=== Problem statement ===
Nothing but the lines from the one containing "Given: Click the red number 1 marker" through the end of the data below may appear in the response, each one exact.

=== Data under study ===
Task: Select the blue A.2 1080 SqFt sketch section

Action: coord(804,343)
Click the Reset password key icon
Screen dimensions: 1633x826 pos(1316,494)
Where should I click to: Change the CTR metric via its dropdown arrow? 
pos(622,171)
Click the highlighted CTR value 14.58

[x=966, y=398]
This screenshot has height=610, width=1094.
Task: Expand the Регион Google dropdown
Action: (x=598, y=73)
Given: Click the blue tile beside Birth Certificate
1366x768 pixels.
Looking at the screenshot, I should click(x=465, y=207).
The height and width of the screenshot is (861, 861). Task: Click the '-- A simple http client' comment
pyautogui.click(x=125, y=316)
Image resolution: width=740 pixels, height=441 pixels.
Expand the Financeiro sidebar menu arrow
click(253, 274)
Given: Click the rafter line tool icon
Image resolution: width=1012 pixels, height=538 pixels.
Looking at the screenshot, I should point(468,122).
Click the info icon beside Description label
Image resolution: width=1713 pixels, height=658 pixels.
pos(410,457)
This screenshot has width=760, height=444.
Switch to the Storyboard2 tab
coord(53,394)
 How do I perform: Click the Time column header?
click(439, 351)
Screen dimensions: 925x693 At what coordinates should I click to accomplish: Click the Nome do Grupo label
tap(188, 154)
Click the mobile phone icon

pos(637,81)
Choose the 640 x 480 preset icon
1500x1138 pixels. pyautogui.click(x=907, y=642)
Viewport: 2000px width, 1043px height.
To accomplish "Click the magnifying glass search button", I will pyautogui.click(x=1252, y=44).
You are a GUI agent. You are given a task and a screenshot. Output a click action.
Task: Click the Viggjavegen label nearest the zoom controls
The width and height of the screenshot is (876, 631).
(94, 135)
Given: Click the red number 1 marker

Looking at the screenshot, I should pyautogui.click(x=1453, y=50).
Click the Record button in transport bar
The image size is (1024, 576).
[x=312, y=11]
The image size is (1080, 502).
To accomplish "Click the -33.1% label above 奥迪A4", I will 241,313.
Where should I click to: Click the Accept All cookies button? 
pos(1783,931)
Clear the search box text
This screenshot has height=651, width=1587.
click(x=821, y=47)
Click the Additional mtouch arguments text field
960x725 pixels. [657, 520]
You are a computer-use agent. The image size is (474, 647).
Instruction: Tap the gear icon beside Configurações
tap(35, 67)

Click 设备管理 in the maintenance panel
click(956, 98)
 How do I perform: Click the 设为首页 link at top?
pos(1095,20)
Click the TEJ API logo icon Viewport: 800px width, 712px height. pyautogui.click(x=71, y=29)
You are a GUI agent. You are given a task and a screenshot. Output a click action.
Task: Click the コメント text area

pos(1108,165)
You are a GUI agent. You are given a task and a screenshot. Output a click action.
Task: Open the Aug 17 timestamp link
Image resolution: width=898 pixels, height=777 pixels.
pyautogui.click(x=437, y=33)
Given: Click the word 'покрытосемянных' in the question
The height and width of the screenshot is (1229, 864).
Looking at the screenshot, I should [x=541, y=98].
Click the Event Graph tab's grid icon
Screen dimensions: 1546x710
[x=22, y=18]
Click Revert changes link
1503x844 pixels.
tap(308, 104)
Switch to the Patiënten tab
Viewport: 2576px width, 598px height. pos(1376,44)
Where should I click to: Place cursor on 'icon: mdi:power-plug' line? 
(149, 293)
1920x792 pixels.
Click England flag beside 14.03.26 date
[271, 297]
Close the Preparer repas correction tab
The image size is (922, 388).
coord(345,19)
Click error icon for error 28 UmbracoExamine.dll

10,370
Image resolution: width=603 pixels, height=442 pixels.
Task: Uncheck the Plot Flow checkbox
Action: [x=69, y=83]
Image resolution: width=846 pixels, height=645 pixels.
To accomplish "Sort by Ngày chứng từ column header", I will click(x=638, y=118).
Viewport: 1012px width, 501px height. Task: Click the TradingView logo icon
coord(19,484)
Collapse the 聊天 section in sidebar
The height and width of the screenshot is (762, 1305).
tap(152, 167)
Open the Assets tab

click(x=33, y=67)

=== Response to the task ===
Given: Click the red number 1 marker

Looking at the screenshot, I should pyautogui.click(x=1453, y=50).
Click the Record button in transport bar
The image size is (1024, 576).
[x=312, y=11]
The image size is (1080, 502).
To accomplish "Click the -33.1% label above 奥迪A4", I will 241,313.
Where should I click to: Click the Accept All cookies button? 
pos(1783,931)
Clear the search box text
This screenshot has height=651, width=1587.
click(x=821, y=47)
Click the Additional mtouch arguments text field
960x725 pixels. [657, 520]
You are a computer-use agent. The image size is (474, 647).
Instruction: Tap the gear icon beside Configurações
tap(35, 67)

Click 设备管理 in the maintenance panel
click(956, 98)
 How do I perform: Click the 设为首页 link at top?
pos(1095,20)
Click the TEJ API logo icon Viewport: 800px width, 712px height. pyautogui.click(x=71, y=29)
You are a GUI agent. You are given a task and a screenshot. Output a click action.
Task: Click the コメント text area

pos(1108,165)
You are a GUI agent. You are given a task and a screenshot. Output a click action.
Task: Open the Aug 17 timestamp link
Image resolution: width=898 pixels, height=777 pixels.
pyautogui.click(x=437, y=33)
Given: Click the word 'покрытосемянных' in the question
The height and width of the screenshot is (1229, 864).
Looking at the screenshot, I should [x=541, y=98].
Click the Event Graph tab's grid icon
Screen dimensions: 1546x710
[x=22, y=18]
Click Revert changes link
1503x844 pixels.
tap(308, 104)
Switch to the Patiënten tab
Viewport: 2576px width, 598px height. pos(1376,44)
Where should I click to: Place cursor on 'icon: mdi:power-plug' line? 
(149, 293)
1920x792 pixels.
Click England flag beside 14.03.26 date
[271, 297]
Close the Preparer repas correction tab
The image size is (922, 388).
coord(345,19)
Click error icon for error 28 UmbracoExamine.dll

10,370
Image resolution: width=603 pixels, height=442 pixels.
Task: Uncheck the Plot Flow checkbox
Action: [x=69, y=83]
Image resolution: width=846 pixels, height=645 pixels.
To accomplish "Sort by Ngày chứng từ column header", I will click(x=638, y=118).
Viewport: 1012px width, 501px height. Task: Click the TradingView logo icon
coord(19,484)
Collapse the 聊天 section in sidebar
The height and width of the screenshot is (762, 1305).
tap(152, 167)
Open the Assets tab

click(x=33, y=67)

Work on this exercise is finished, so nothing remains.